On the evening of December 22, 1969, Presidential Assistant Henry Kissinger met with Soviet Ambassador Anatoliy Dobryninto discuss a number of issues in a private meeting. The discussion on Vietnam follows:

Dobrynin then turned to the war in Vietnam. He said, ‘You have to understand that we tried to do something last April and May, but Hanoi told us that there was no sense having a private channel [Page 523]unless the United States agreed in advance to negotiate about a coalition government. We cannot tell them how to fight in their own country. This is a real problem to us, and we thought it was best not to return a negative reply.' I said it would have been better to return some sort of a reply, but there was no sense talking about the past.

Dobrynin then asked me how I saw the future. I said that I really had not come to discuss Vietnam, but to sum it up in a few words, we were very confident. For the first time in my experience with Vietnam, I now was certain that time was working on our side. It seemed to me that Hanoi had only two choices—to negotiate or to see its structure in South Vietnam erode. He said, ‘Isn't there even a slight chance that the South Vietnam Government might collapse?' I said that we were confident that we were on the right course. Maybe Hanoi would start an offensive but then, as the President had repeatedly pointed out publicly, it would have to draw the consequences. Dobrynin said, ‘Of course, if you start bombing the North again, or if you hit Haiphong, you realize what would happen.' I expected him to say the Soviet Union would come in. But instead, he said, ‘What would happen is the Chinese would send in engineer battalions, and you don't want to increase Chinese influence in Hanoi.' I said, ‘If you can live with it, we can,' and in any event, our problem was to end the war in South Vietnam.
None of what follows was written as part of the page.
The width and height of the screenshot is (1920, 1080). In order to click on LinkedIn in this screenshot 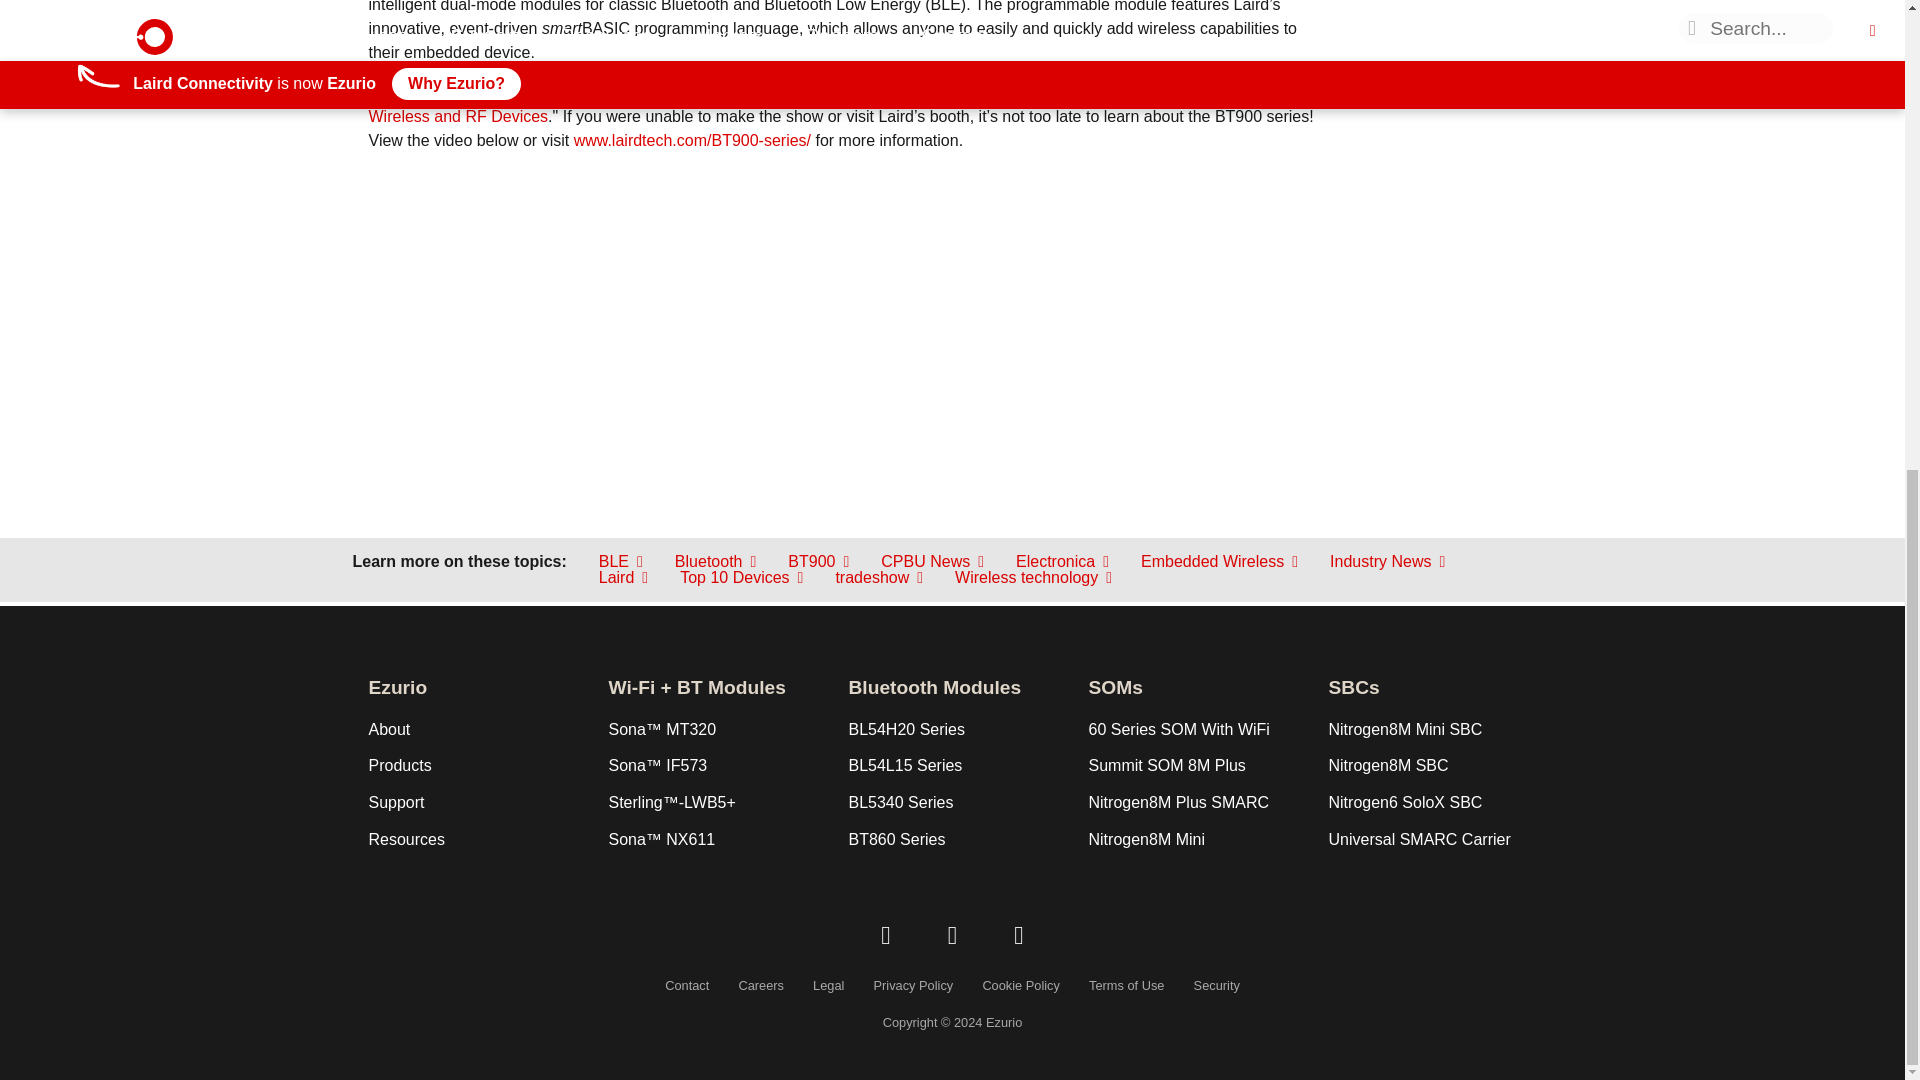, I will do `click(886, 936)`.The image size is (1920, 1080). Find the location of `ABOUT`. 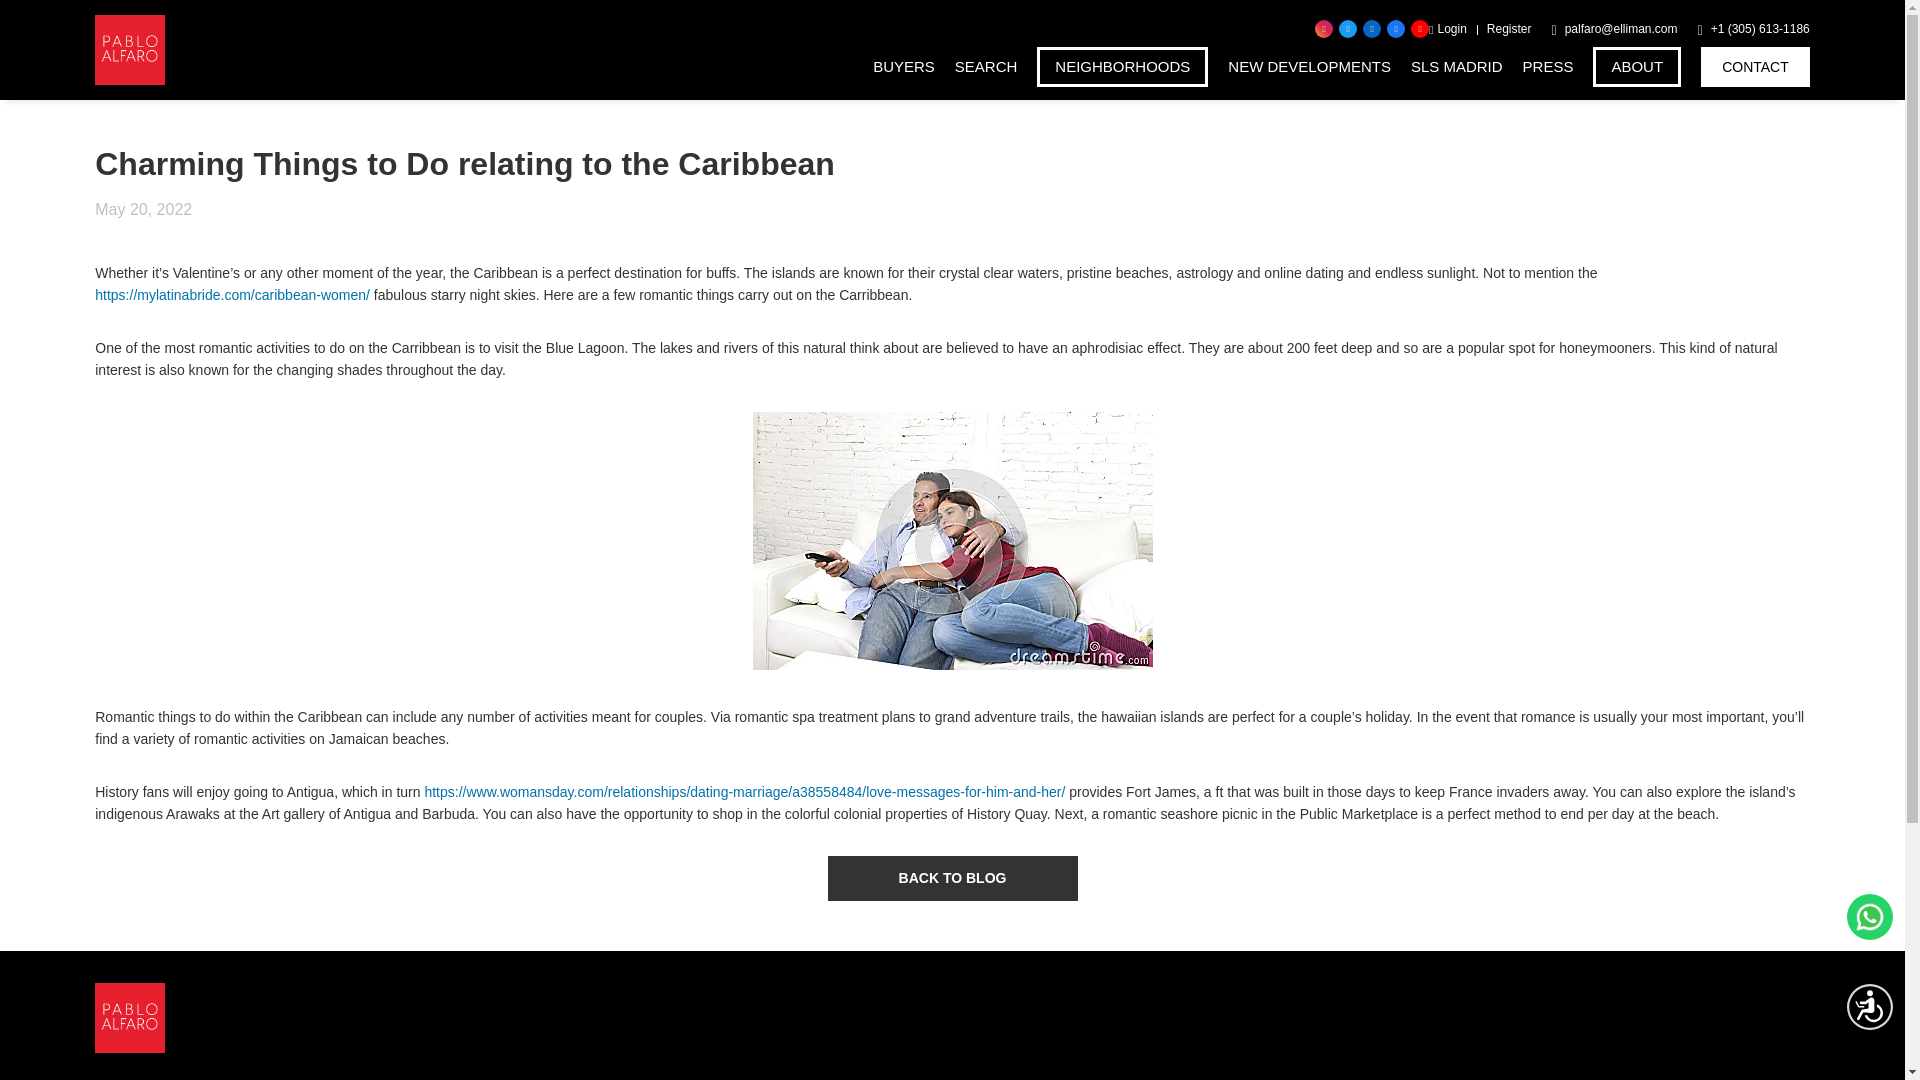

Dobrynin said that he did not think that Hanoi had anything new to say for the next few months. I told him that they knew what channels were available and that we would be glad to listen to them if they did. We would be flexible and conciliatory in negotiations. We had no intention to humiliate Hanoi, but we would not pay an additional price to enter the negotiations. Dobrynin asked me whether we were ever going to send a senior Ambassador to the negotiations. I said it depended in part on the negotiations, but I had no doubt that ultimately it would be done. He said he had to admit that nothing was going on at the negotiations now, but that he thought they were an important symbol.

“I said in conclusion that if Hanoi had something to say to us it should do so explicitly, and not get us involved in detective stories in which various self-appointed or second-level emissaries were dropping oblique hints. Dobrynin laughed and said he would be sure to get this point across. He thought Hanoi had nothing to say at the moment.

“The major point about the Vietnam part was the complete absence of contentiousness on Dobrynin's part. There was no challenge to my assertion that our policy was working out, and there was a conspicuous effort by Dobrynin to disassociate himself from the Vietnamese war.” (Memorandum of conversation, December 22; National Archives, Nixon Presidential Materials, NSC Files, Box 489, President's Trip Files, Dobrynin/Kissinger, 1969, [Part 1]) The full record of this [Page 524]meeting is in Foreign Relations, 1969–1976, volume XII, Soviet Union, 1969–October 1970.

Kissinger sent a December 24 covering memorandum to the President summarizing this conversation with Dobrynin and characterizing the discussion on Vietnam as in a “low key tone. His [Dobrynin's] threat about what would happen if we started bombing the North again or hit Haiphong—that the Chinese would send in engineer battalions which would increase Chinese influence in Hanoi—seems almost to be an invitation for us to attack North Vietnam.” Kissinger also told the President that “Dobrynin said that he did not think Hanoi would have anything new to say for the next few months.” A note on the covering memorandum indicates that the President saw it and Nixon wrote “K— very fascinating” on the first page of the memorandum of conversation, although all the portions of the conversation underlined by the President related to issues other than Vietnam.